■ Text passage

*** Block opens ***

Ringing in the New Year means ringing in resolutions – and those resolutions tend to focus on personal health and wellness. As your employees turn the calendar, they recommit to better health. Whether they aim to quit smoking, start exercising or improve their diet, your workforce is working toward positive, personal change. Your business has an opportunity to support them in that effort, while benefiting your bottom line.
Your company may have already taken the first steps by implementing a wellness program. According to benefits consultant Mercer, 30% of companies are now providing onsite health services to enhance the impact of their wellness program and reduce medical costs by improving access to care. Here are a few things to think about as your business considers this next step:
1. Does your organization already have a health strategy in place?
Your company might be a fit for onsite healthcare if your existing wellness program focuses on strong employee participation, incentives around physical activity or preventative screenings.
2. What are your organization’s goals?
If your company is growing – and if recruiting and retaining top talent is vital to that growth – onsite healthcare is a good long-term strategy. There may be quick payoffs, but most agree that the true value is realized over a 3-5 year horizon.
“CHG Healthcare directly attributes their rise to #3 on Fortune’s 100 Best Companies to Work For to the addition of their onsite health center. The Marathon Health centers are part of an attraction and retention strategy that have become a popular and valued benefit among employees.” – David Ridley, Marathon Health Account Manager of CHG.
3. What is the location, size, and demographic of your population?
A centralized workforce is ideal for an onsite health center. Typically, organizations with more than 500 employees can justify a full-time staffing model. Organizations with smaller employee groups might consider a part-time or shared-services model to scale their investment. Near-site models — where a single health center serves multiple employee groups — work well for employers such as cities and school districts.
For example, the Escambia County School District is home to more than 50 schools covering 876 square miles in and around Pensacola, Florida. Recognizing the school district’s varying geography and demographics, Marathon Health and ECSD built a strong communications program catered to the needs of both millennial and baby boomer employees. The program led to improved employee engagement at the onsite health center resulting in district-wide healthcare cost savings. Since opening their health center in June 2014, the school district has seen a total net savings of $25.9 million, a 6:1 return on investment.
“Our healthcare spend trending rate is down 12 percent since opening the health center, which is unbelievable. I attribute a good part of that to what we’re doing with engagement.” – ECSD Risk Management Director Kevin Windham
Additionally, employee populations with a high prevalence of known risk factors such as obesity, hypertension, or high stress are especially well-positioned to reap the benefits of onsite health.

*** Block closes ***

■ Task objective
Pick up the text on onsite employee healthcare after its last sentence and continue it. The items after this point were taken from a separate source.

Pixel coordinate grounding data
*** Block opens ***

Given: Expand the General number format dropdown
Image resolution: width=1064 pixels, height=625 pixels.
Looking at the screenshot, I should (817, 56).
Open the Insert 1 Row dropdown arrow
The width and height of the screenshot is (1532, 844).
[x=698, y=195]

*** Block closes ***

■ Result for this exercise
4. Which medical services are beneficial to your workforce?
Do you already provide occupational health, biometric screenings, patient navigation services, or health incentive programs? These services could be enhanced with the addition of an onsite health center, and consolidated by a single vendor for a more seamless and personalized experience for the employee. Providing onsite primary care in geographic areas where it is otherwise difficult to access is particularly valuable, and true population health management (rather than just acute care) is where the investment really pays off.
5. Is your organization self-insured and looking for ways to stabilize the upward trend of medical costs?
Self-insured companies have the most to gain with a proactive healthcare strategy. An onsite health center can have a significant impact on medical claims by reducing urgent care and specialist visits through treatment of undiagnosed conditions. Beyond avoiding future claims, redirecting acute and preventative care to an onsite provider means those costs become more predictable for your company.
6. Can your organization make an investment in health?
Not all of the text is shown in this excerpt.